School attendance rules eased in Missouri

State board approves changes due to pandemic

Jason Wise is shown working with eighth grade students during American History class Friday, Jan. 18, 2019, at Blair Oaks Middle School.
Jason Wise is shown working with eighth grade students during American History class Friday, Jan. 18, 2019, at Blair Oaks Middle School.

Attendance requirements for Missouri school districts will be loosened for the 2020-21 school year due to the COVID-19 pandemic.

The State Board of Education approved an attendance rule and waived the attendance section of the Missouri School Improvement Program on Tuesday.

The attendance rule allows districts to report only on-site instruction attendance if they are to use a mix of remote and on-site instruction during the 2020-21 school year.

The rule is intended to support three priorities, said Kari Monsees, deputy commissioner of the Department of Elementary and Secondary Education Division of Financial and Administrative Services.

First, it supports public health by allowing for social distancing.

"We are asking districts to suspend attendance incentives that may run contrary to current health orders," Monsees said. An example of attendance incentives would be perfect attendance awards.

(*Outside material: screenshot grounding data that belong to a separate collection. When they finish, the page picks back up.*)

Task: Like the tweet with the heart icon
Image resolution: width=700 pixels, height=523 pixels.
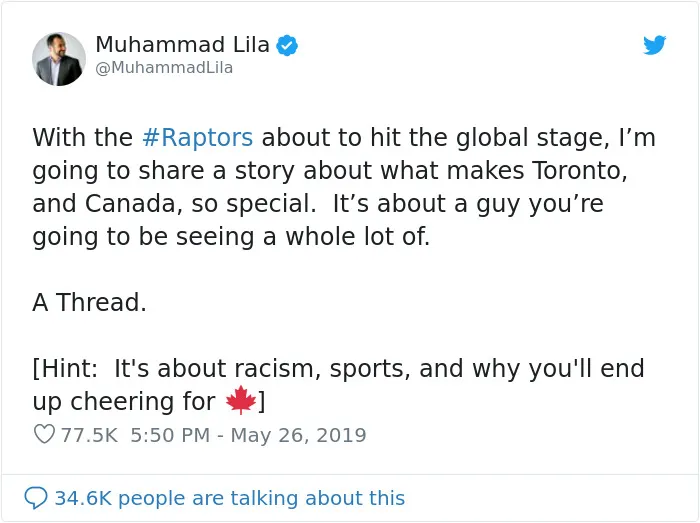Action: tap(44, 434)
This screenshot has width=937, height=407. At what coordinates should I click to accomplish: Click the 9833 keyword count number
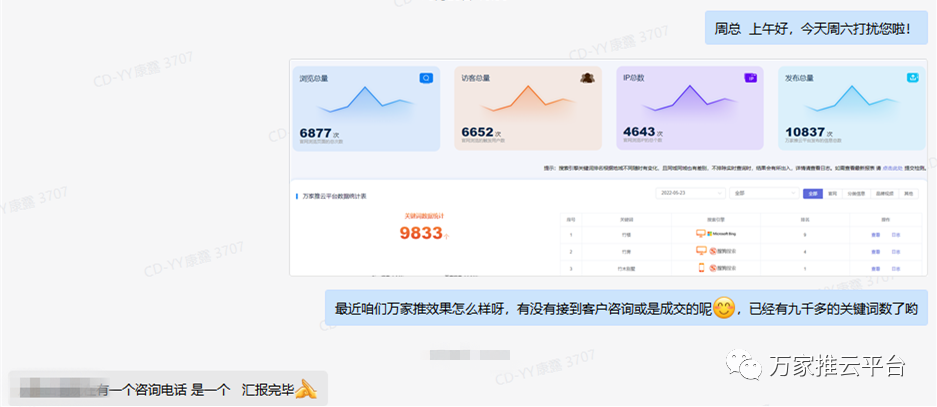(420, 233)
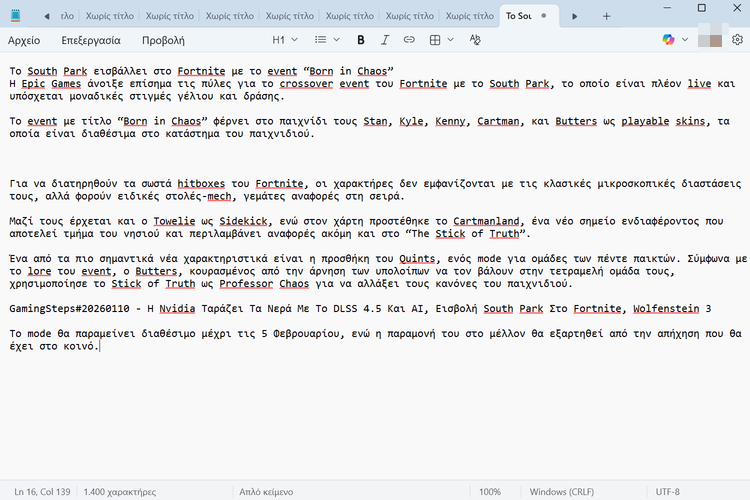Open the Επεξεργασία menu
Image resolution: width=750 pixels, height=500 pixels.
(90, 40)
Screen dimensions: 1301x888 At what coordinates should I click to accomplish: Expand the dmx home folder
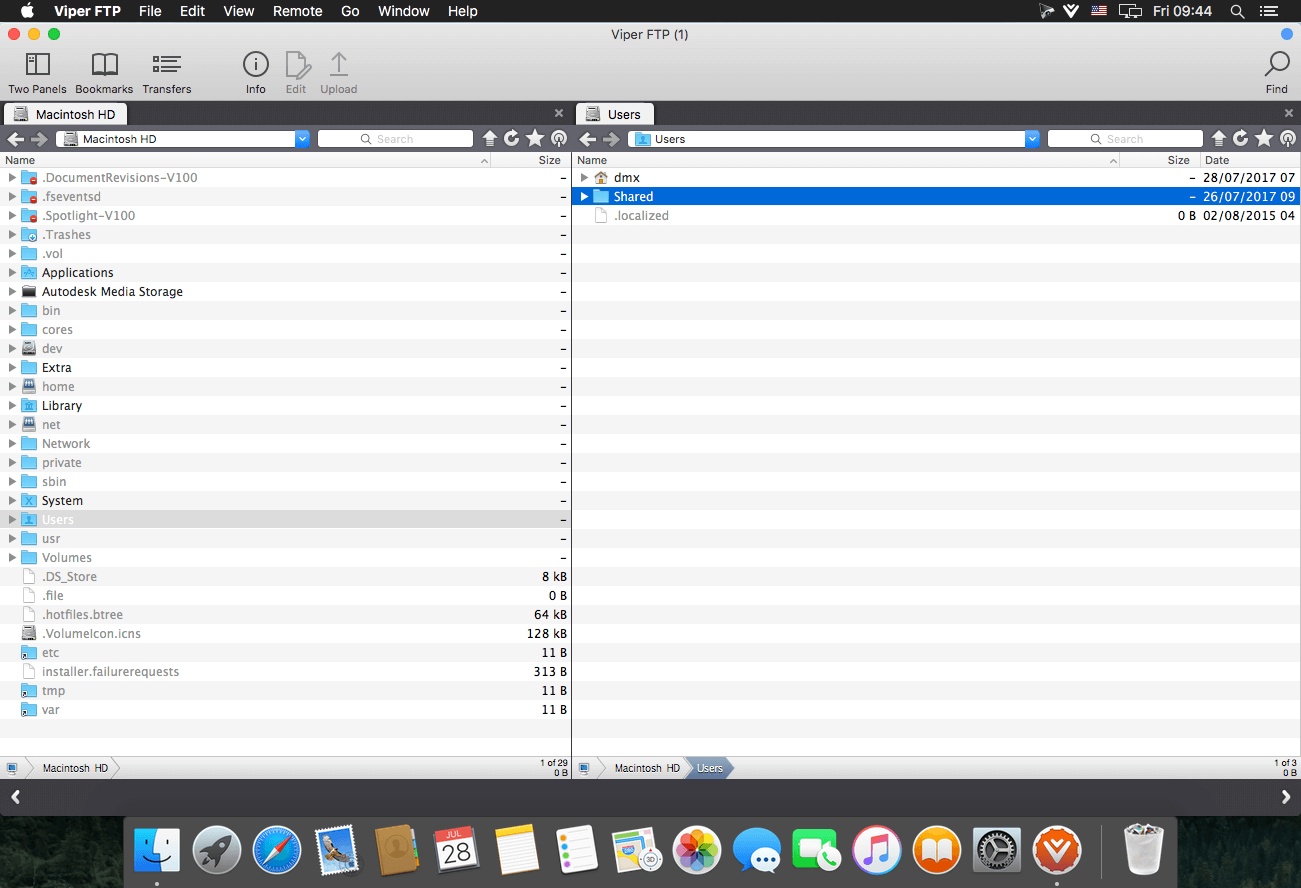pos(584,178)
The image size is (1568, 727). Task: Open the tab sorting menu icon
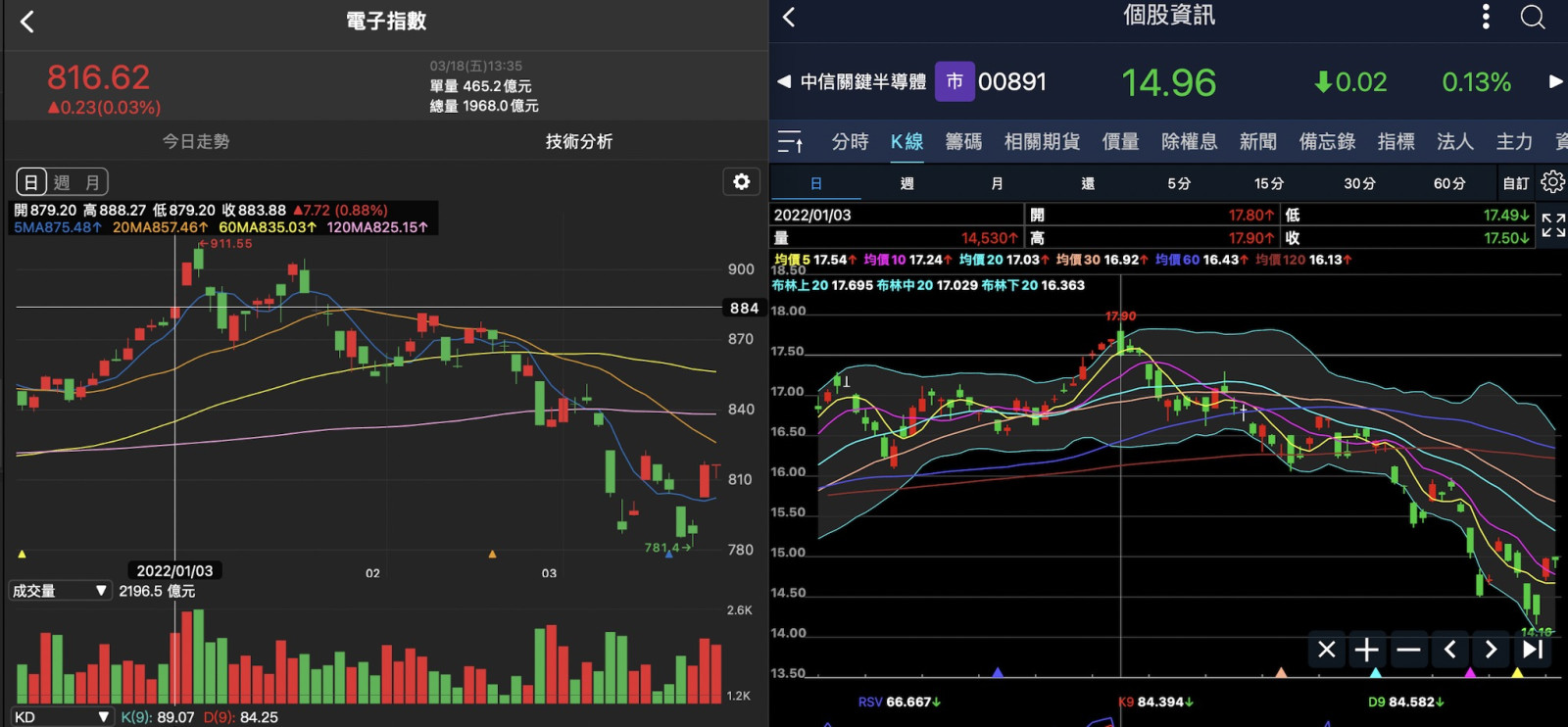point(790,142)

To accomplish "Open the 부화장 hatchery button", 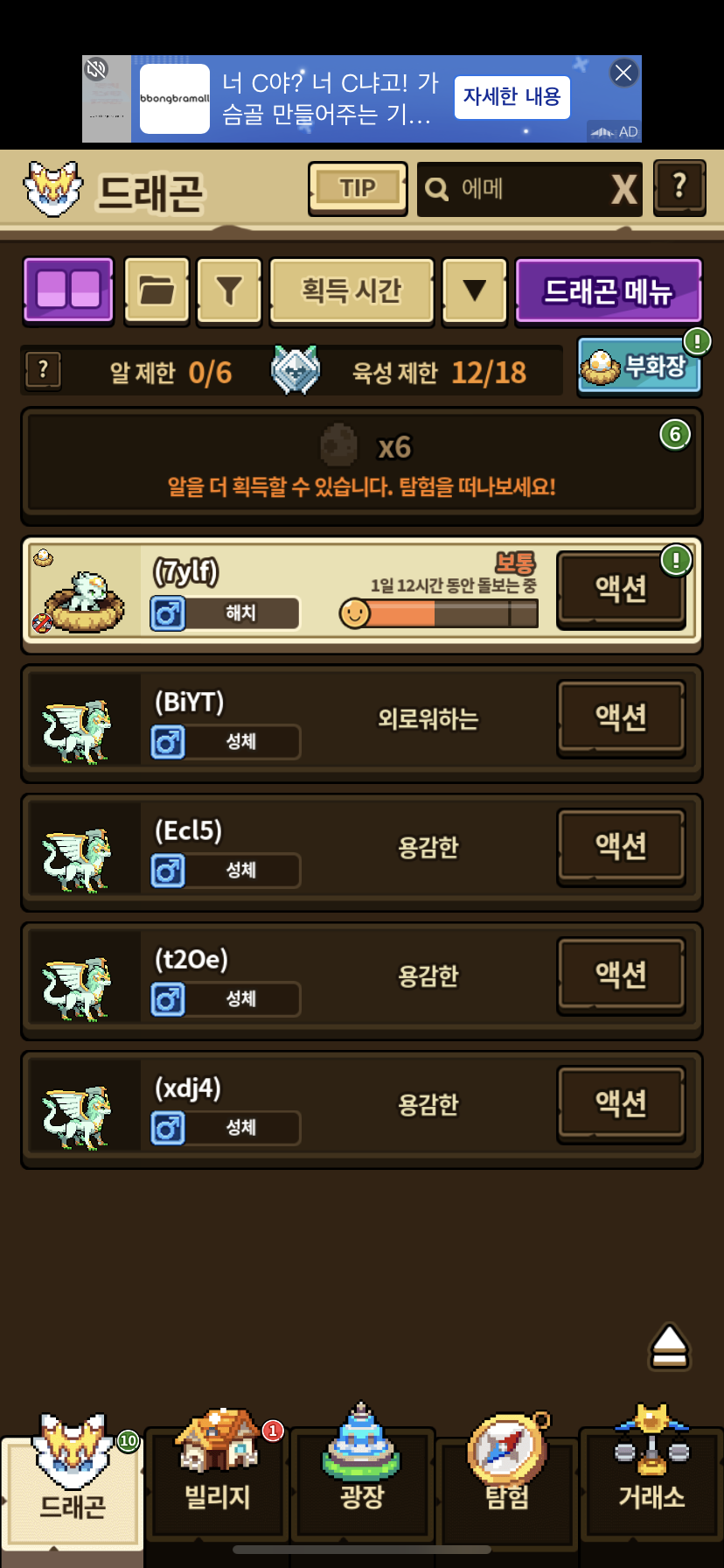I will (639, 366).
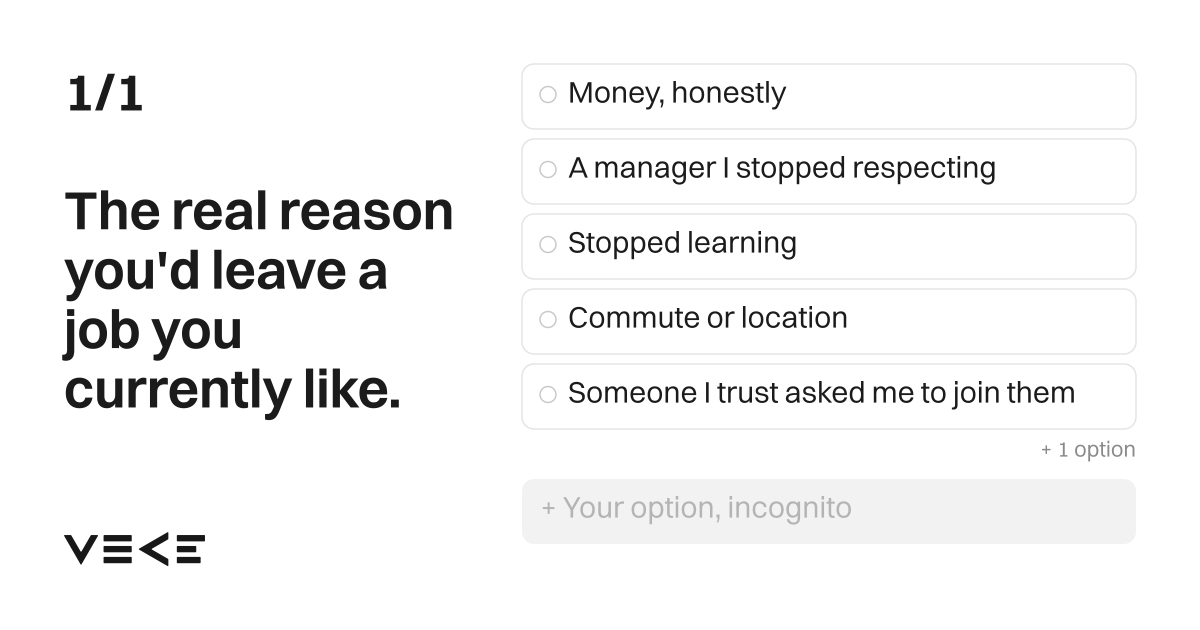The image size is (1200, 630).
Task: Choose the 'A manager I stopped respecting' radio circle
Action: tap(548, 170)
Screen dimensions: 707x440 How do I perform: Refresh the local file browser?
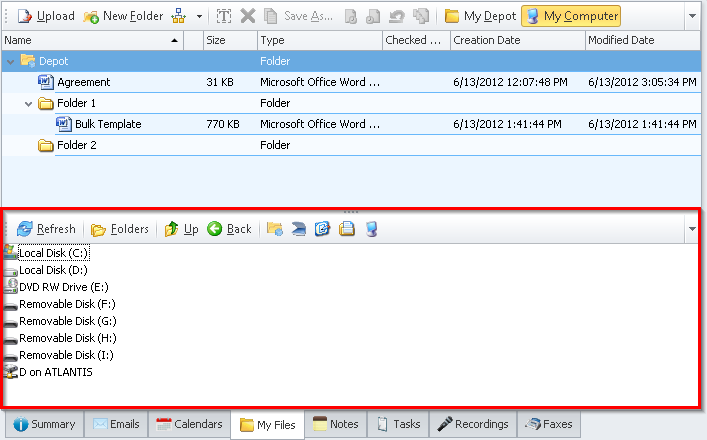click(46, 229)
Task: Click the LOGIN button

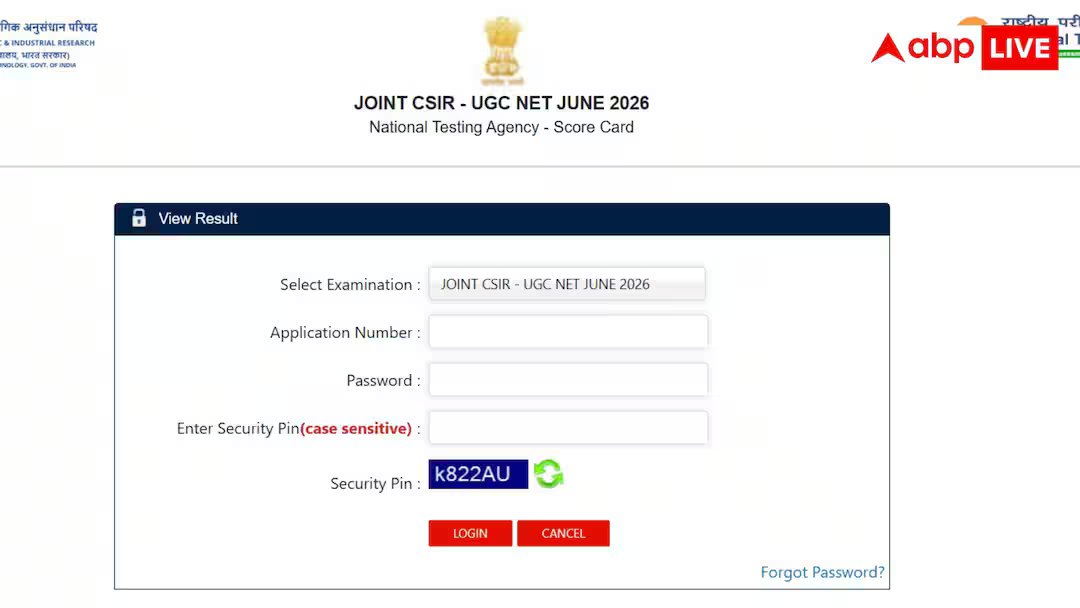Action: 470,533
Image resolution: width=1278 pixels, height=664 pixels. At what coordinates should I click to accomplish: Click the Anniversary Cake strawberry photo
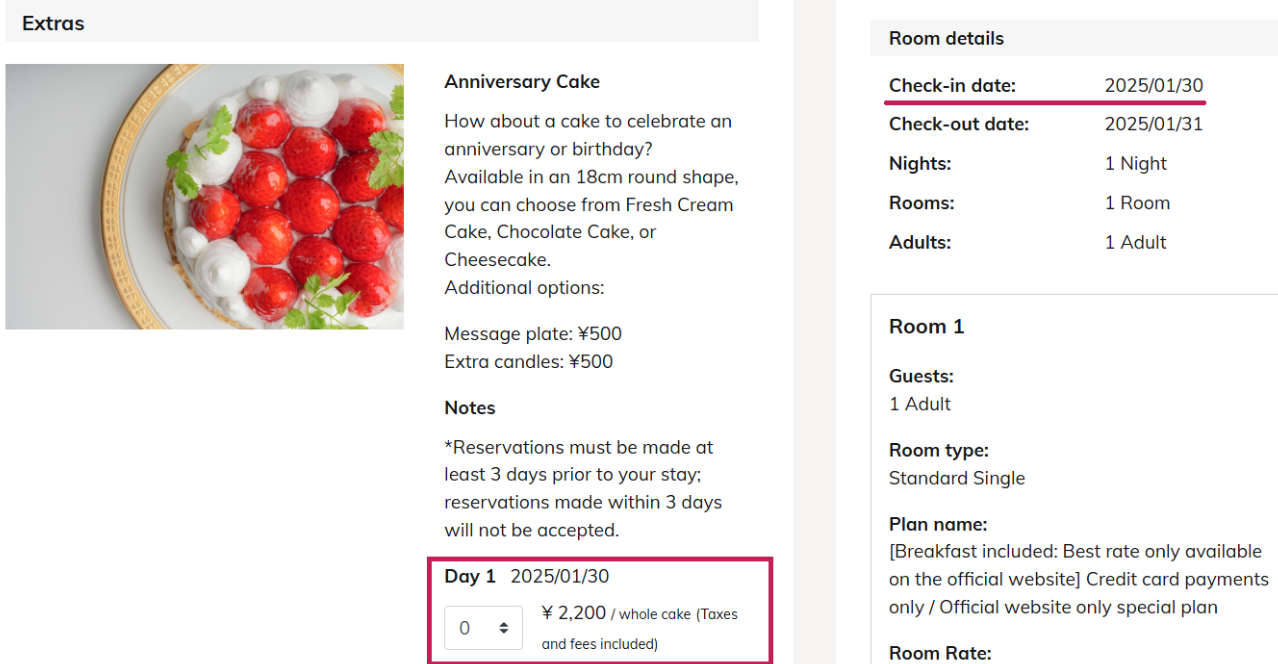click(205, 197)
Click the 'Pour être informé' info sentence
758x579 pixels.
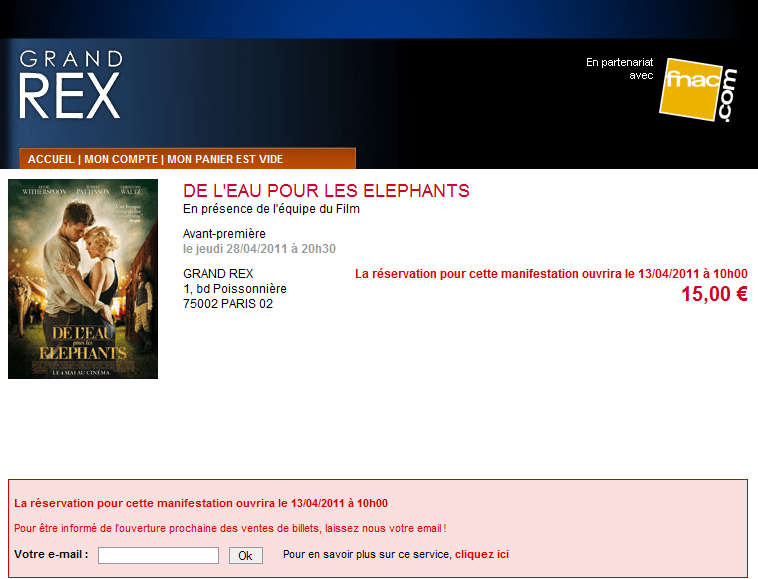tap(230, 528)
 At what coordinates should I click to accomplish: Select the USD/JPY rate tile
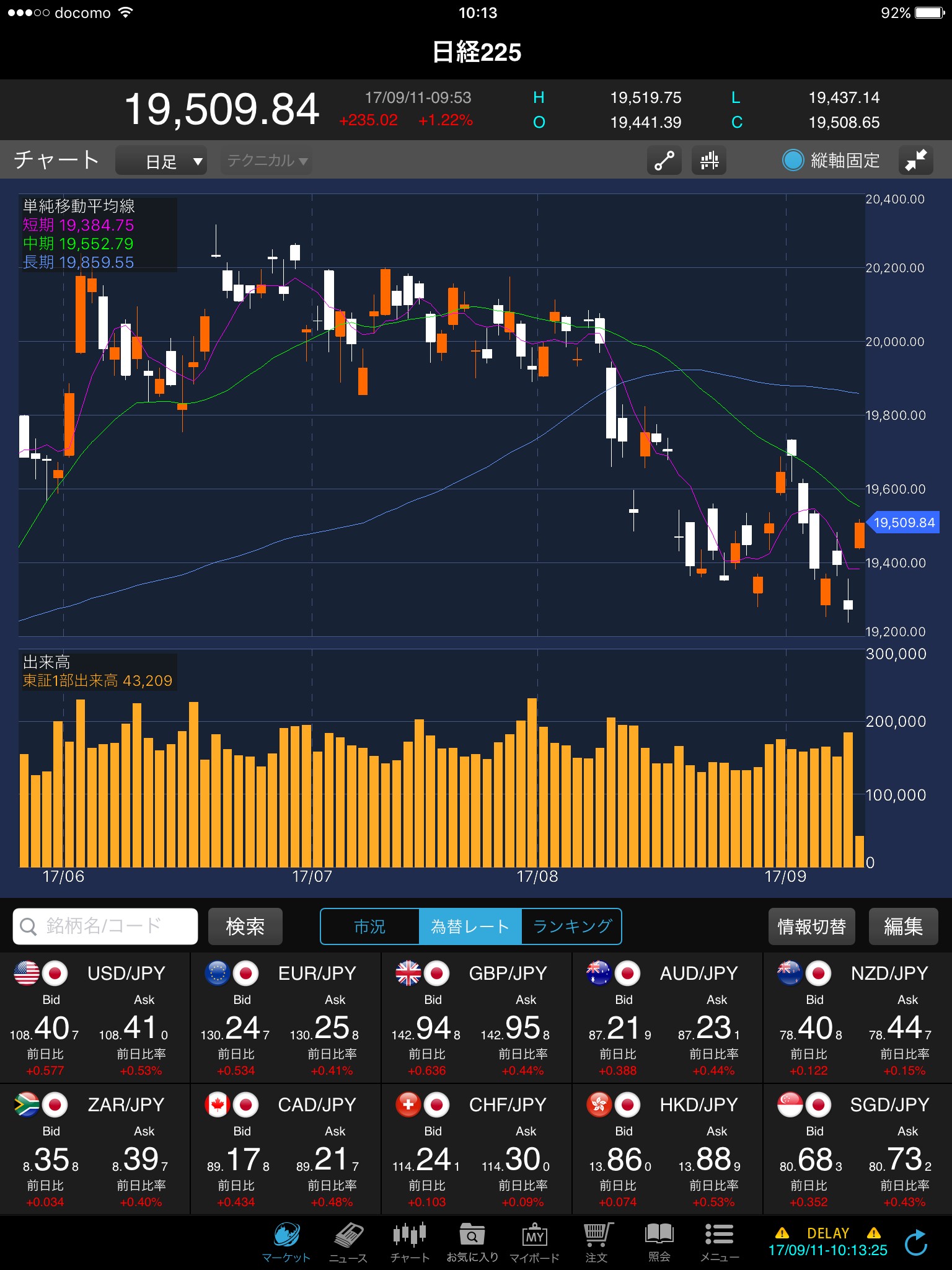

Second, it ensures high-quality instruction if necessary interruptions to the typical schedule occur, Monsees said.

And third, DESE will continue funding districts as they provide instruction in various delivery methods. Districts are funded partly based on average daily attendance. There are clear methods for counting in-person and virtual learning options in the statute, but there is not a clear method for how attendance should be counted when students receive a combination of on-site instruction and distance instruction, Monsees said.

A statute passed in 2019, which takes effect for the coming school year, allows for alternative means of instruction. However, that statute is limited to 36 hours of instruction and was intended to be used for snow days or other short-term closures.

The new rule will allow districts to make an addendum to their AMI plans - called an AMI extended or AMI X plan - that will provide a more comprehensive plan if districts switch to a blended schedule of in-person and remote instruction "or have a plan for extended closure if the need arises at some point during the year," Monsees said.

The rule addresses three attendance scenarios that include a mix of on-site and distance instruction.

The first is a blended model where students attend on-site every other day and remote instruction on the alternating day, or students alternate morning and afternoon.

"The primary purpose of such an approach would be to better support physical distancing both at school and while transporting students," Monsees said.

The second scenario is when a school or district is closed in response to COVID-19, which is called intermittent blended instruction.

The third scenario is when a group of students needs to be quarantined due to COVID-19 exposure such as students in the same class or bus. Students may be healthy but cannot physically be present for instruction because of risk of exposure.

There is also a provision that allows districts to submit additional plans for consideration and approval.

"Districts that use a combination of on-site and distance instruction within the context of their AMI X plan will be awarded attendance based on the student attendance rate for the on-site portion of the instruction," Monsees said.

Distance instruction will also count toward the minimum calendar requirements necessary to qualify a district for state aid.

"Regardless of the number of days on-site versus distance, we would use those on-site days as the driver for attendance calculation and apply that same rate to their distance days," Monsees said.

The board also waived the attendance rate performance section of MSIP for the 2020-21 school year, which states 90 percent of students are expected to be in attendance 90 percent of the time.

Attendance is closely related to student success as a measure of school quality and school finance, said Chris Neale, DESE assistant commissioner of the Office of Quality Schools, and that's why it is included in Missouri's school evaluation standards, the Missouri School Improvement Program.

"Regrettably, our current conditions do not point toward that as the most important priority," Neale said. "We've asked schools to examine their policies, not to over-promote attendance, but rather to take care of students and educators to keep everyone healthy."